Tuesday, February 21, 2012

Reflections on Exodus 1


    Exodus 01 (Contemporary English Version)

  1. When Jacob went to Egypt, his son Joseph was already there. So Jacob took his eleven other sons and their families. They were: Reuben, Simeon, Levi, Judah, Issachar, Zebulun, Benjamin, Dan, Naphtali, Gad, and Asher. Altogether, Jacob had seventy children, grandchildren, and great-grandchildren who went with him.
  2. (SEE 1:1)
  3. (SEE 1:1)
  4. (SEE 1:1)
  5. (SEE 1:1)
  6. After Joseph, his brothers, and everyone else in that generation had died,
  7. the people of Israel became so numerous that the whole region of Goshen was full of them.
  8. Many years later a new king came to power. He did not know what Joseph had done for Egypt,
  9. and he told the Egyptians: There are too many of those Israelites in our country, and they are becoming more powerful than we are.
  10. If we don't outsmart them, their families will keep growing larger. And if our country goes to war, they could easily fight on the side of our enemies and escape from Egypt.
  11. The Egyptians put slave bosses in charge of the people of Israel and tried to wear them down with hard work. Those bosses forced them to build the cities of Pithom and Rameses, where the king could store his supplies.
  12. But even though the Israelites were mistreated, their families grew larger, and they took over more land. Because of this, the Egyptians hated them worse than before
  13. and made them work so hard
  14. that their lives were miserable. The Egyptians were cruel to the people of Israel and forced them to make bricks and to mix mortar and to work in the fields.
  15. Finally, the king called in Shiphrah and Puah, the two women who helped the Hebrew mothers when they gave birth.
  16. He told them, "If a Hebrew woman gives birth to a girl, let the child live. If the baby is a boy, kill him!"
  17. But the two women were faithful to God and did not kill the boys, even though the king had told them to.
  18. The king called them in again and asked, "Why are you letting those baby boys live?"
  19. They answered, "Hebrew women have their babies much quicker than Egyptian women. By the time we arrive, their babies are already born."
  20. God was good to the two women because they truly respected him, and he blessed them with children of their own. The Hebrews kept increasing
  21. (SEE 1:20)
  22. until finally, the king gave a command to everyone in the nation, "As soon as a Hebrew boy is born, throw him into the Nile River! But you can let the girls live."

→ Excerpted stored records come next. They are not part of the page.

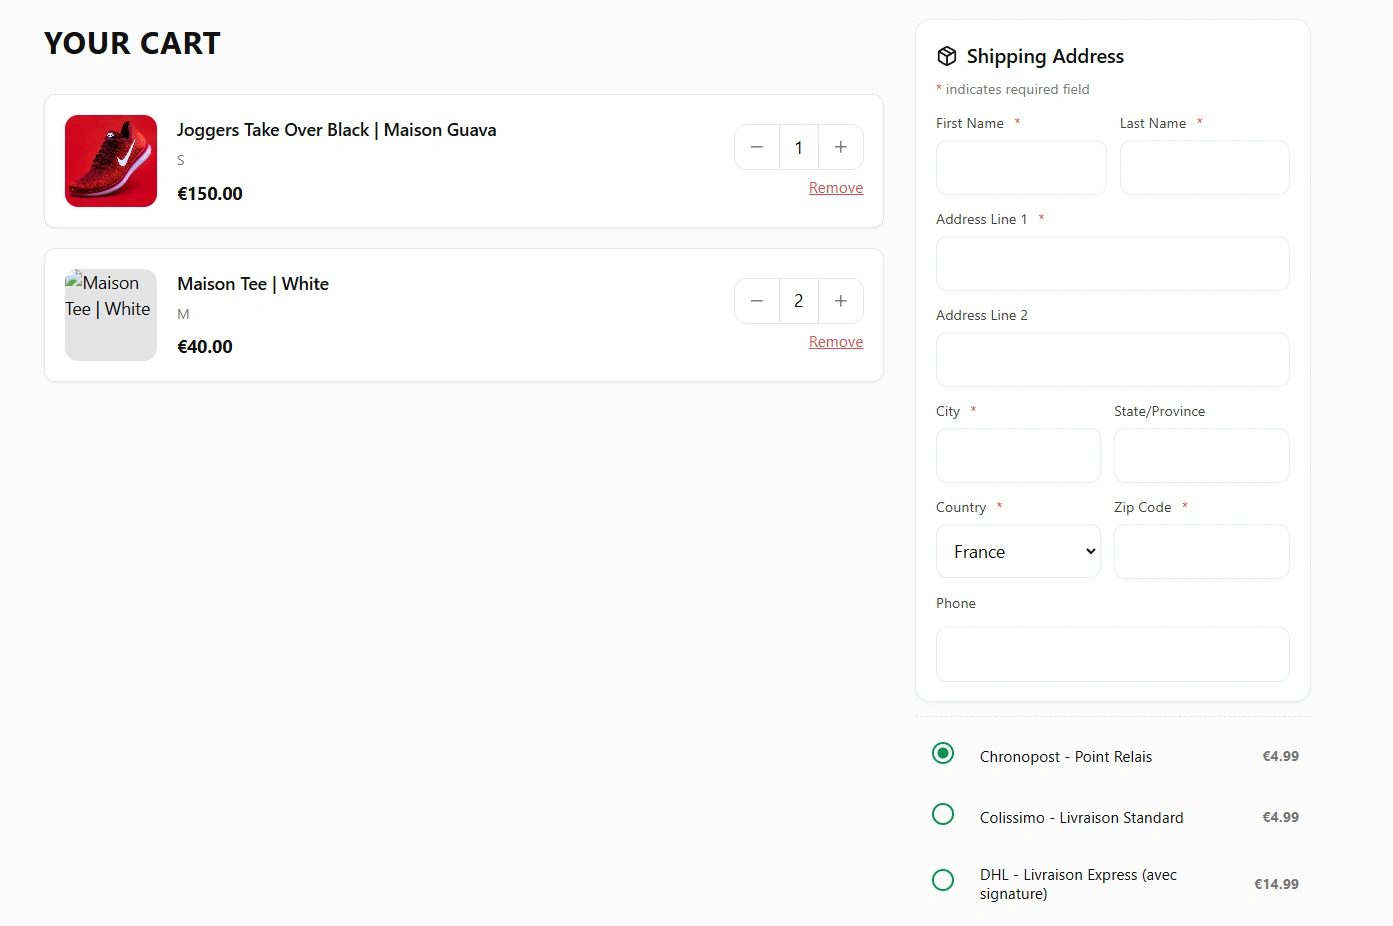The height and width of the screenshot is (926, 1393).
Task: Click the Zip Code input field
Action: coord(1201,552)
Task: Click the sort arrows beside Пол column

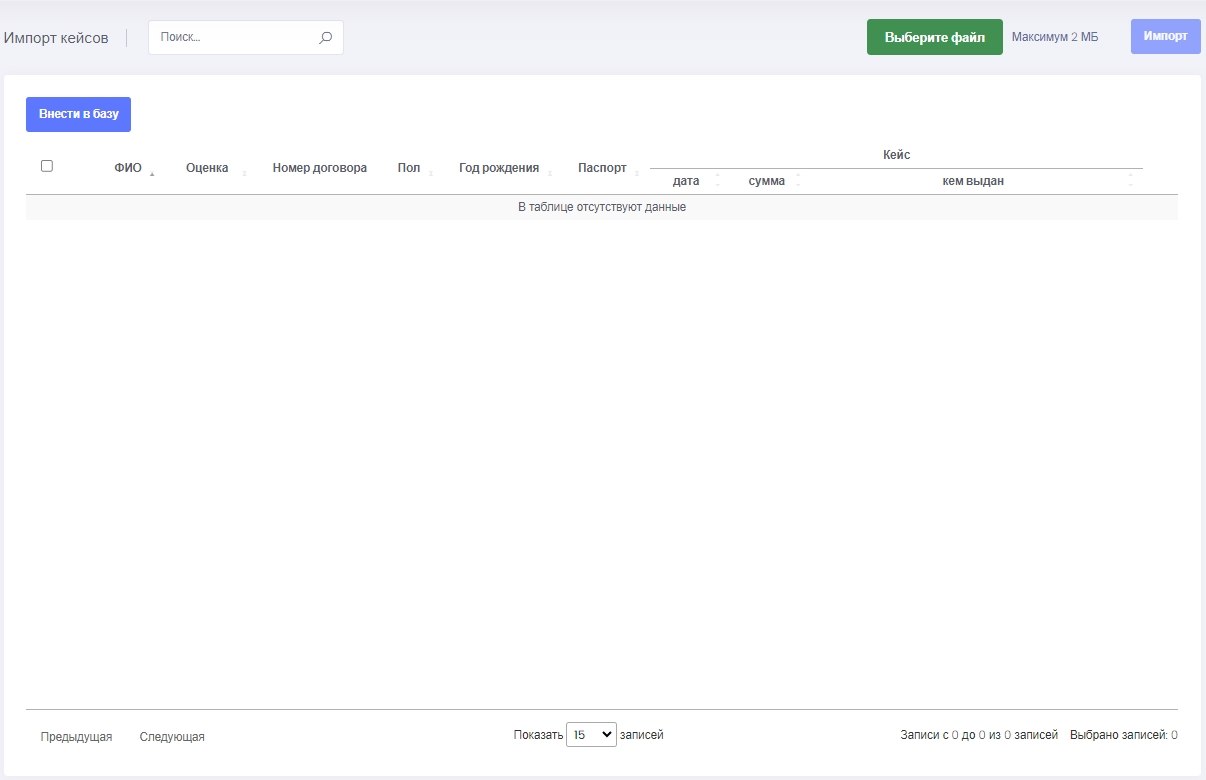Action: 431,171
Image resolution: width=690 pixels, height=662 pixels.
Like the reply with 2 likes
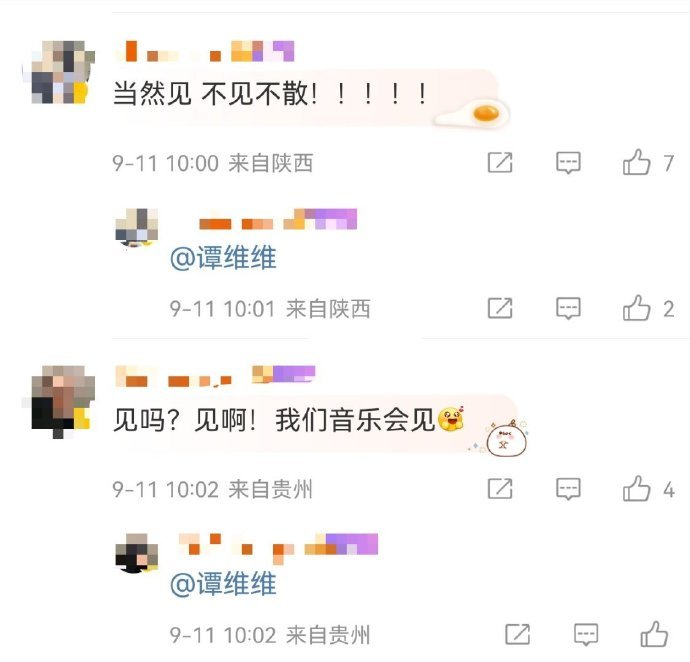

    Jacob entered Egypt with 70 descendants at the time Joseph was a ruler in the country and Pharoah invited them to live in Goshen. It is understood that the number 70 includes only the male descendants which would make the total Hebrew population to be somewhere over 200 people. By the time period to which this portion of Exodus refers, some 100 years later, the Hebrew population likely numbered around 2 million.

    The time was approaching for Jacob's descendants to leave Egypt for a land of their own that God had promised to them. God was setting the stage, through their circumstances, for the exodus to occur. As the number of Hebrews increased the Egyptians grew increasingly fearful of them. The policy the Egyptians adopted guaranteed the breeding of discontent among the Hebrews, though that was not the intent. They thought they could control the Hebrews through oppression. From an historical perspective it is not difficult to recognize the fallacy of such a policy. Had the oppressive measures not been invoked the Hebrews might never have considered leaving Egypt. Their lives had been good up to this point. Though the new rulers feared the Hebrews might turn against them in time of war, they actually had as much reason to defend Egypt as did the Egytians. It was their home.

    We have to recognize, though, that God had a hand in these developing circumstances. As flawed as the new Pharoah's policy may appear to us, God had a plan for these Hebrew people that did not include living in Egypt forever. And Pharoah's policy of oppression served to stir up the Hebrews to want to escape these conditions. It was the Hebrew midwives who first showed courage in the face of this oppression, refusing to kill the baby boys who were born to the Hebrew women. And God rewarded their courage. First, He rewarded them by protecting them from Pharoah's wrath. Pharoah believed their story explaining their inability to kill the baby boys. God also rewarded the midwives by giving them families.

    Verse 21 says, "Since the midwives feared God, He gave them families." Their fear was rightly placed. By fearing God they need not fear Pharoah. When our fear is misplaced, so, too, is our trust misplaced.